* PROBLEM STATEMENT *
Search the records for the string "screenshot", and show each line where it appears.

* SOURCE INFORMATION *

··········

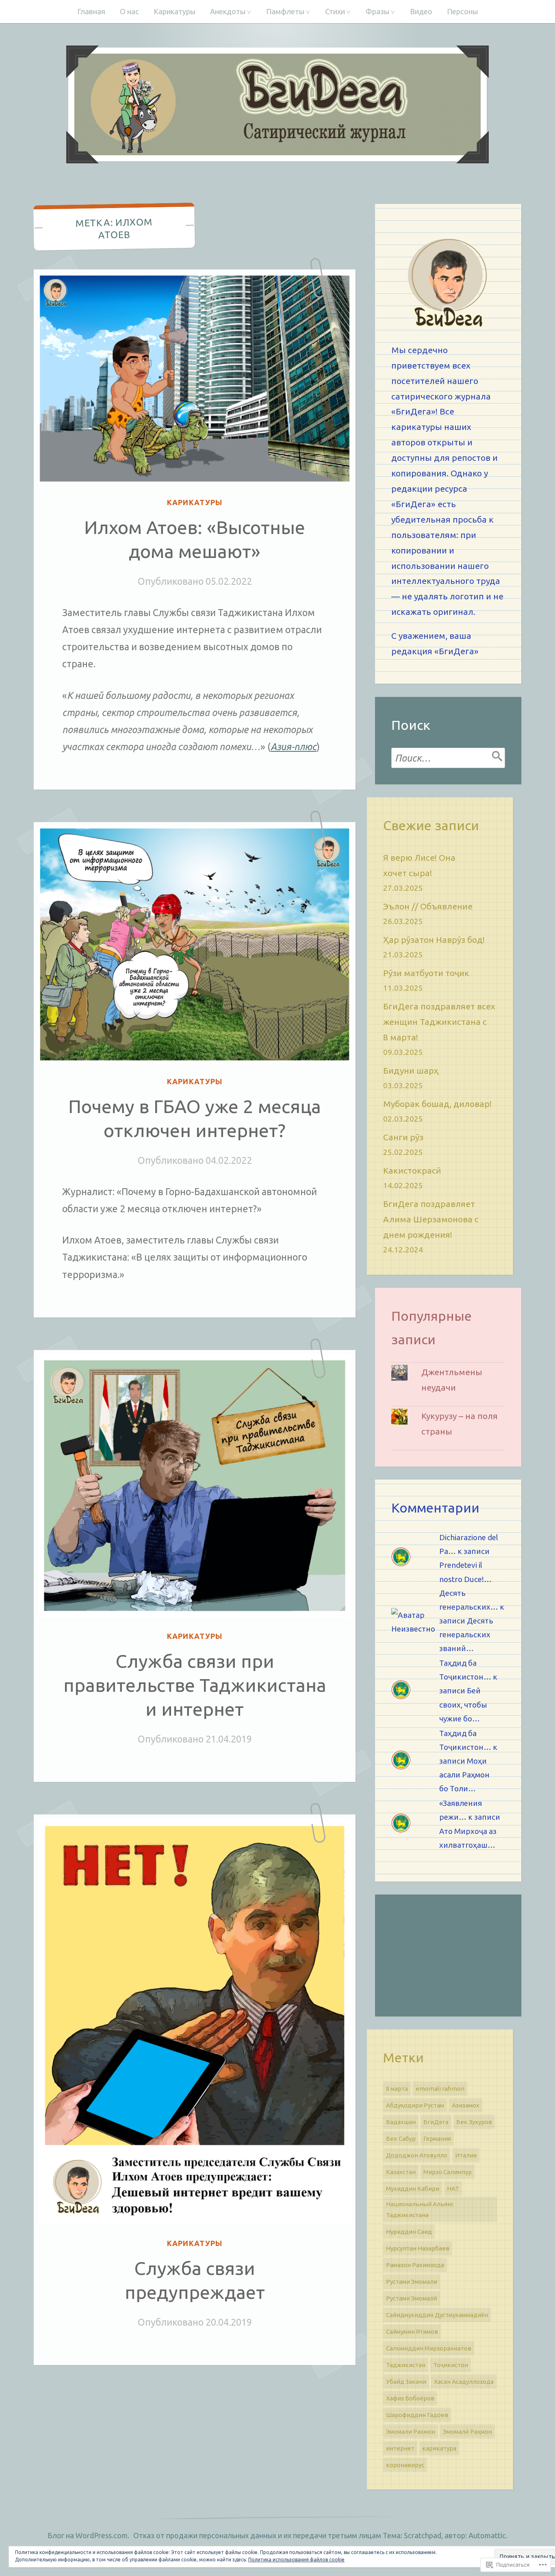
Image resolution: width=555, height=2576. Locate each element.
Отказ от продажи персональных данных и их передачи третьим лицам (257, 2535)
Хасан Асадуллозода (464, 2381)
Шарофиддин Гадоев (417, 2414)
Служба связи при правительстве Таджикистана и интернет (194, 1685)
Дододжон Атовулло (416, 2155)
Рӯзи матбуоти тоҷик (426, 973)
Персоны (462, 11)
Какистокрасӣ (412, 1170)
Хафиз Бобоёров (410, 2398)
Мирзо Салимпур (447, 2171)
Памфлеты (285, 11)
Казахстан (401, 2171)
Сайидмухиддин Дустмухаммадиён (437, 2314)
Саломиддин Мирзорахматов (428, 2348)
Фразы (377, 11)
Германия (437, 2138)
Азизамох (465, 2105)
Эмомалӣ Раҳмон (467, 2431)
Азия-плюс (294, 746)
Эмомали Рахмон (410, 2431)
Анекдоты (227, 11)
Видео (421, 11)
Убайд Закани (406, 2381)
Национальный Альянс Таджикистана (420, 2209)
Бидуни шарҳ (410, 1070)
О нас (129, 11)
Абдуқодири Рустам (415, 2105)
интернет (400, 2448)
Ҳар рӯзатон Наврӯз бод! (434, 939)
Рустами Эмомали (411, 2281)
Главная (91, 11)
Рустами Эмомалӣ (411, 2298)
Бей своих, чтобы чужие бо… (463, 1704)
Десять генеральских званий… (466, 1634)
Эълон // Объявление (428, 906)
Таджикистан (405, 2364)
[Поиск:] (448, 758)
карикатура (439, 2448)
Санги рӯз (403, 1137)
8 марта (397, 2088)
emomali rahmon (440, 2088)
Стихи (335, 11)
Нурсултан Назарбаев (417, 2248)
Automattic (487, 2535)
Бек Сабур (401, 2138)
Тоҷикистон (450, 2364)
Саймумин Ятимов (412, 2331)
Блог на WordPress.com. (88, 2535)
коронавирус (405, 2464)
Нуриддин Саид (409, 2231)
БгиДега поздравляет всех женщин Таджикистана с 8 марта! (439, 1021)
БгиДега (436, 2121)
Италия (466, 2155)
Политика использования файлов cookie (296, 2559)
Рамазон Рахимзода (415, 2264)
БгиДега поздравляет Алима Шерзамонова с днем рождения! (431, 1219)
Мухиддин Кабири (412, 2188)
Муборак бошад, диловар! (437, 1104)
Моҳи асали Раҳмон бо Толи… (464, 1774)
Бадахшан (401, 2121)
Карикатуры (174, 11)
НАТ (453, 2188)
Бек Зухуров (474, 2121)
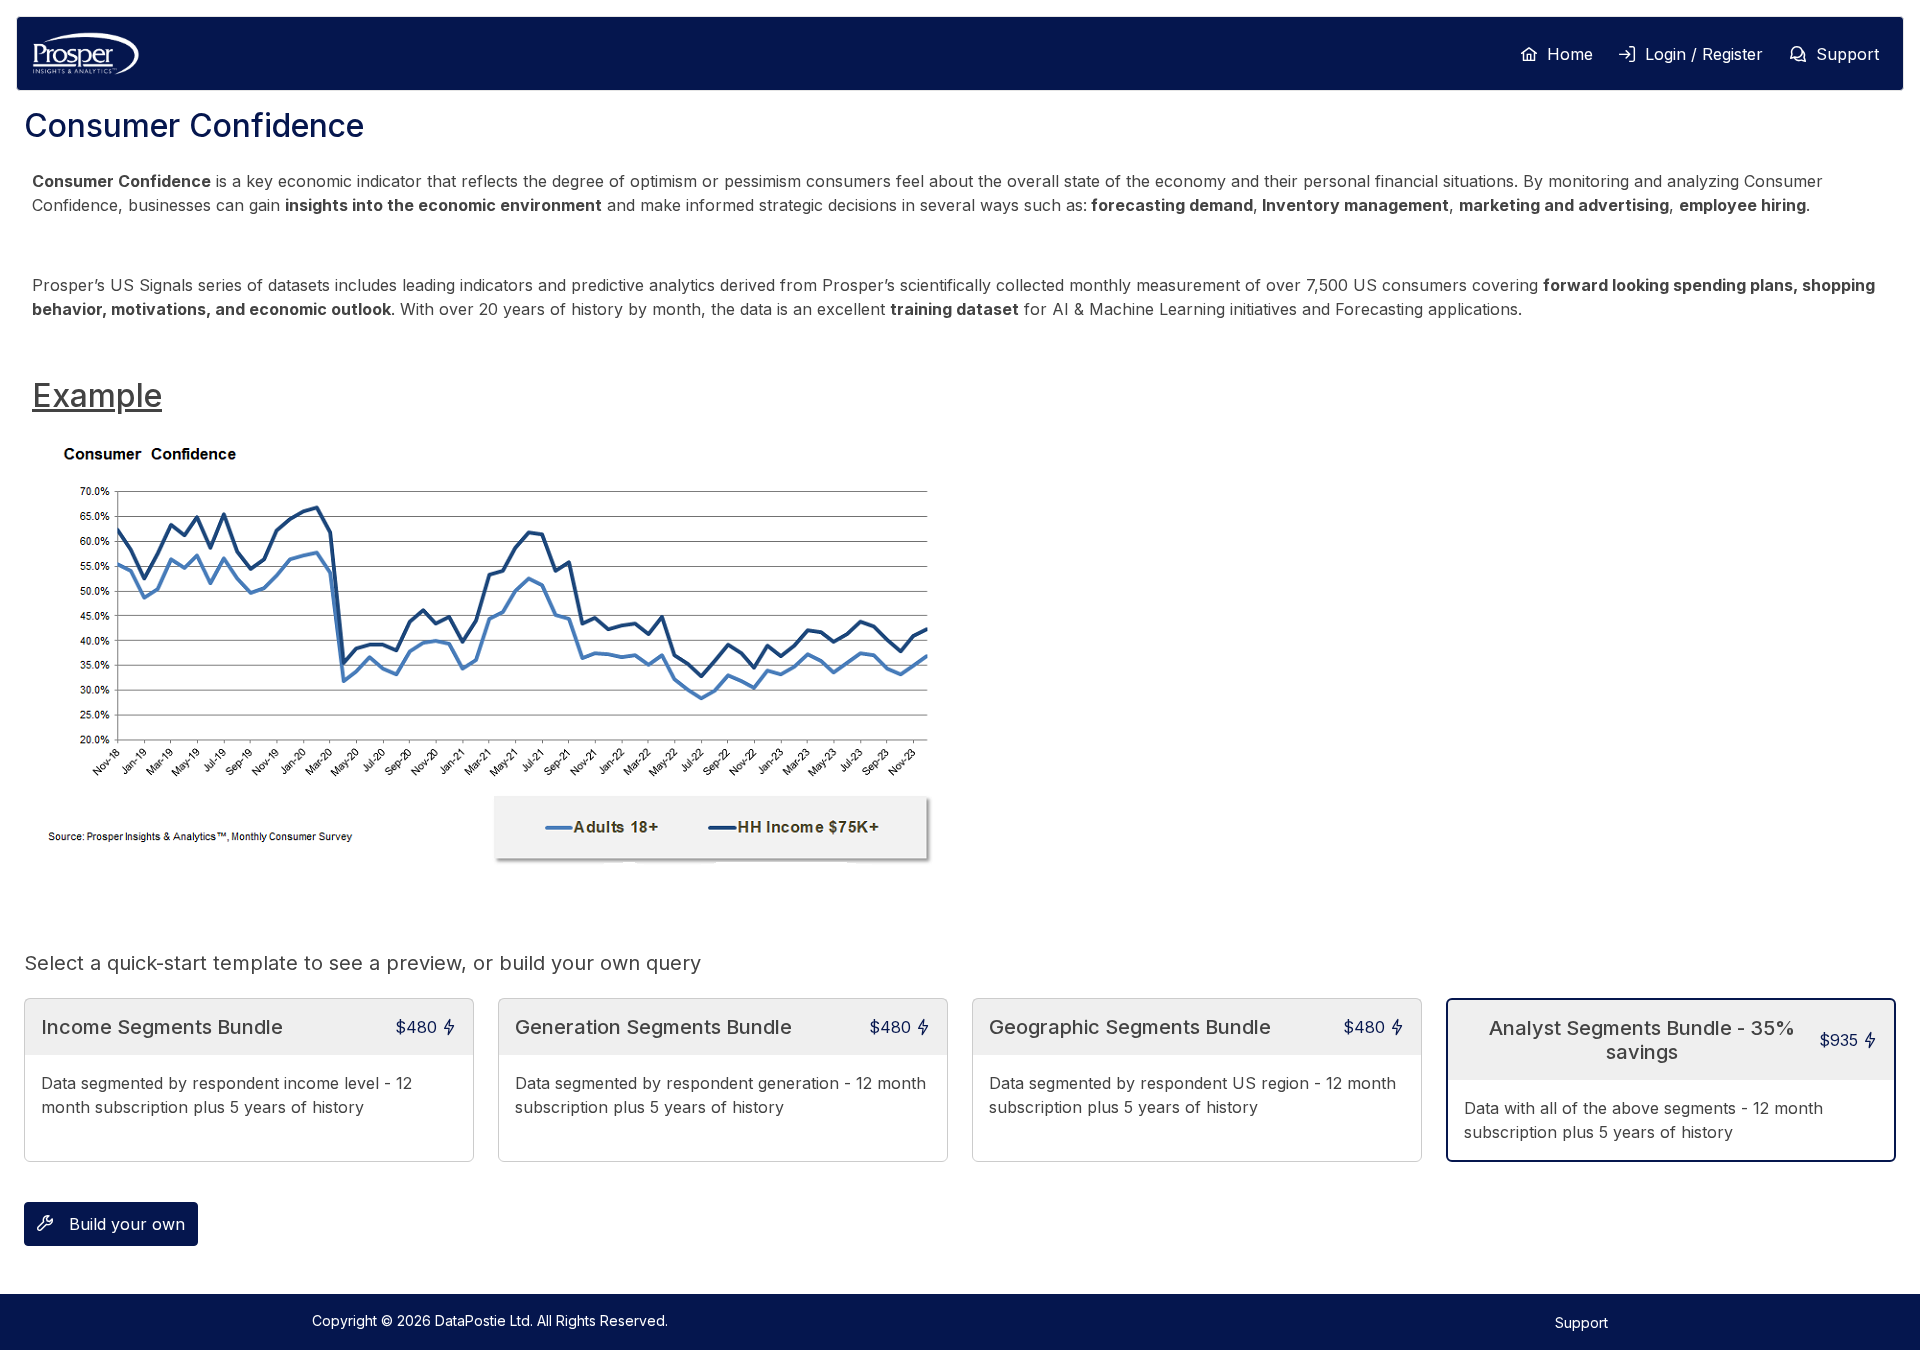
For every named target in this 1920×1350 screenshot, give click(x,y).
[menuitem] (1555, 54)
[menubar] (1682, 54)
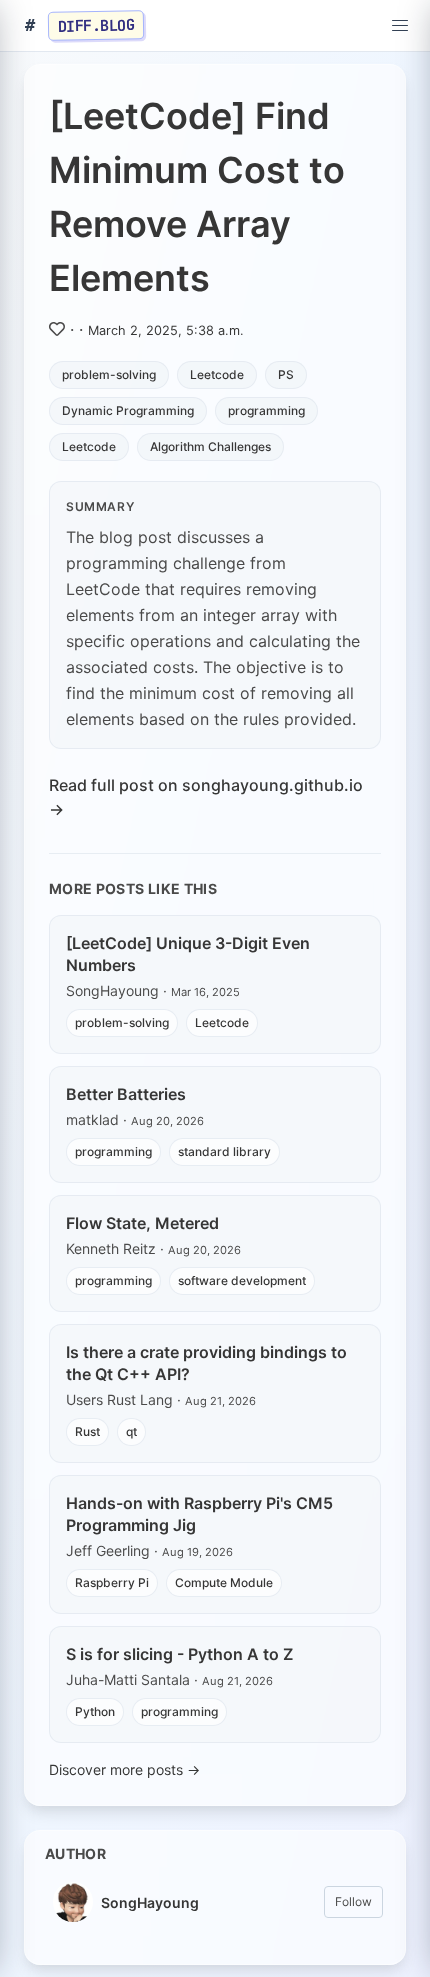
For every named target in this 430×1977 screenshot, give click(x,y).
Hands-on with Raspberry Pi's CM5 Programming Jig (199, 1514)
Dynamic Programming (128, 410)
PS (286, 374)
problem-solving (109, 374)
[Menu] (400, 26)
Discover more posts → (124, 1769)
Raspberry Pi (112, 1582)
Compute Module (224, 1582)
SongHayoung (150, 1902)
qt (131, 1431)
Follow (353, 1901)
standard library (224, 1151)
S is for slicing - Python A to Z (179, 1654)
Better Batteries (126, 1094)
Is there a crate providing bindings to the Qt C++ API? (206, 1363)
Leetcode (217, 374)
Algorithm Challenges (210, 446)
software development (242, 1280)
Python (95, 1711)
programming (266, 410)
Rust (87, 1431)
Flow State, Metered (142, 1223)
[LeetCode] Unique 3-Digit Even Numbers (188, 954)
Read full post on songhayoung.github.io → (206, 797)
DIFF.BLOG (96, 25)
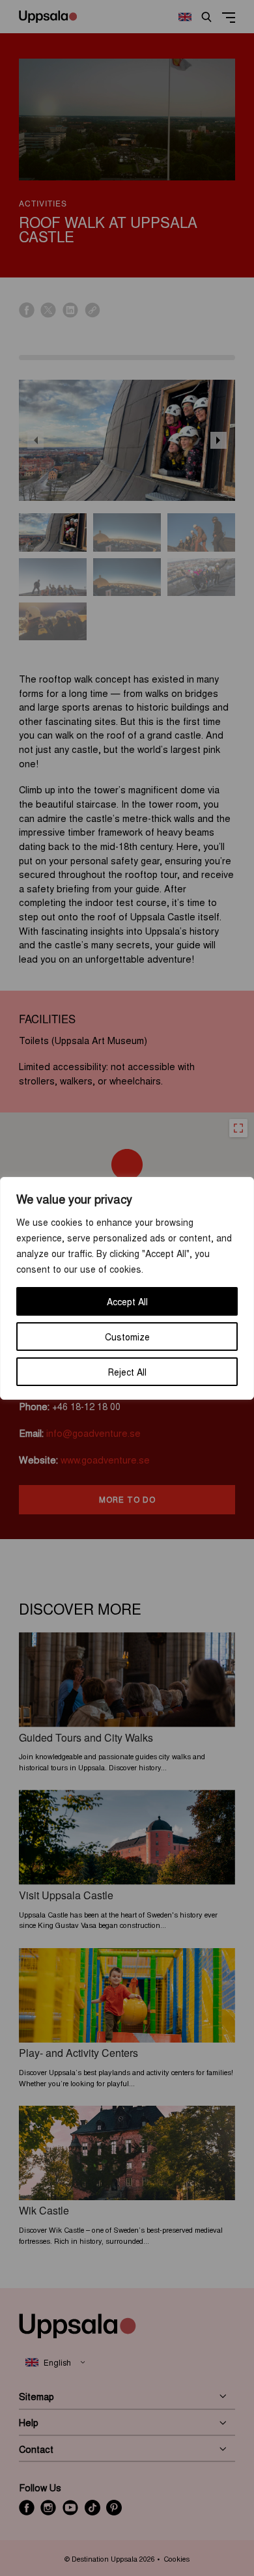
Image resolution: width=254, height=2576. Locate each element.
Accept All (127, 1301)
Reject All (127, 1371)
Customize (127, 1336)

··········

* PROBLEM SOLUTION *
For every named target in this 1920×1350 screenshot, give click(x,y).
For every named target in this 430×1977 screenshot, give click(x,y).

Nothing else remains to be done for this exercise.